--- TEXT EXTRACT ---
Monday, February 29, 2016

Can I Get a Witness?

“The same sun which melts wax hardens clay. And the same Gospel which melts some persons to repentance hardens others in their sins”Spurgeon


Yesterday was Sunday.  And, like most Sundays, I was in church.  But yesterday was different.  The entire day had the same theme - suffering and faith. Church was wonderful, the hymns, the choir, the prayers all related to our theme of suffering.  Our Bible study in the evening was related to faith and so the subject turned to faith and suffering.  It made me pause and think about my life.


I venture to say that we(in the USA) have ever really suffered. Yes, there is death, divorce, broken arms, etc., but have we really every suffered.  No.  We don't go long times without eating (unless you're on the crazy way of eating my cousin has me on.  I am not doing well, but this week we start again.  Another post for another time) or being persecuted for our religious beliefs or lack there of.


You see each week, almost everyday, I get to go to church and serve. I get to plan worship that is hopefully pleasing to God and helps other know Him better. But again, I have never suffered for doing this each week.  But this week I was called to do something different.  You see I grew up in church.  I know LOTS of hymns and praise songs.  I can even play a sweet piano for revival. But, I have never been tasked with the responsibility of witnessing to a person who does not believe in God and telling them why they should believe.


I was lost and I stepped in all by myself.  You may remember my cousin, Adam.  You know the one I wrote about several posts back. Yes, the one who is a great encourager, friend, and someone that is a great raveling companion. That's him. Well, he posted on a social media site a disturbing poster that shocked me.  Now, before we go on, these are just my own opinions and feeling and I am in no way disparaging my cousin or those who believe the way he does.  And, yes, I did ask his permission about writing this.

--- PROVIDED MATERIAL ---
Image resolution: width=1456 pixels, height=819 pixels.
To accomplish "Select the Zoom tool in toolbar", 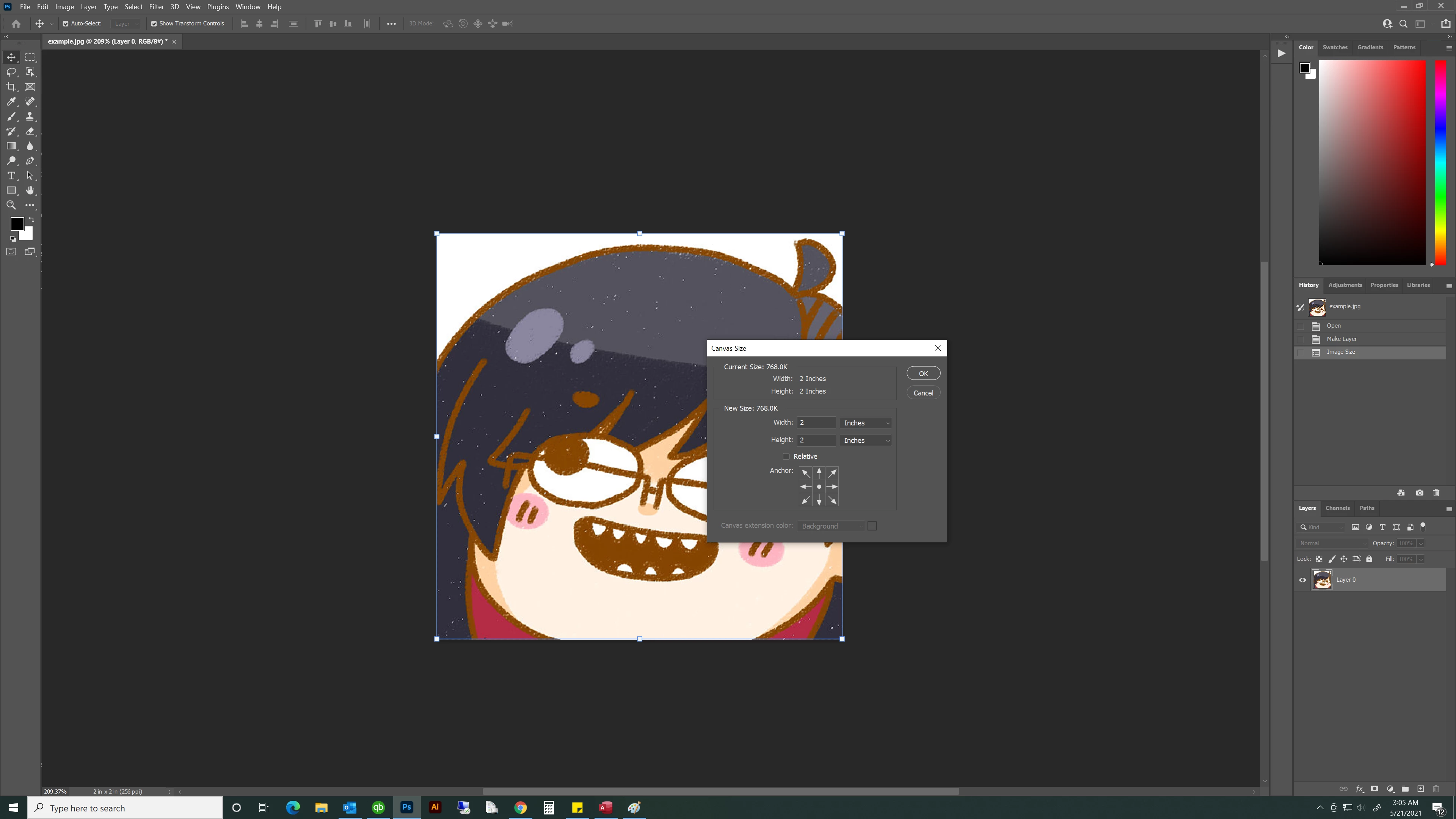I will (x=11, y=205).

--- SET PROBLEM ---
Reproduce word for word the passage of the blog post about suffering and faith that starts at "Yesterday was Sunday.  And, like" and ends at "lack there of.".

--- TASK SOLUTION ---
Yesterday was Sunday.  And, like most Sundays, I was in church.  But yesterday was different.  The entire day had the same theme - suffering and faith. Church was wonderful, the hymns, the choir, the prayers all related to our theme of suffering.  Our Bible study in the evening was related to faith and so the subject turned to faith and suffering.  It made me pause and think about my life.


I venture to say that we(in the USA) have ever really suffered. Yes, there is death, divorce, broken arms, etc., but have we really every suffered.  No.  We don't go long times without eating (unless you're on the crazy way of eating my cousin has me on.  I am not doing well, but this week we start again.  Another post for another time) or being persecuted for our religious beliefs or lack there of.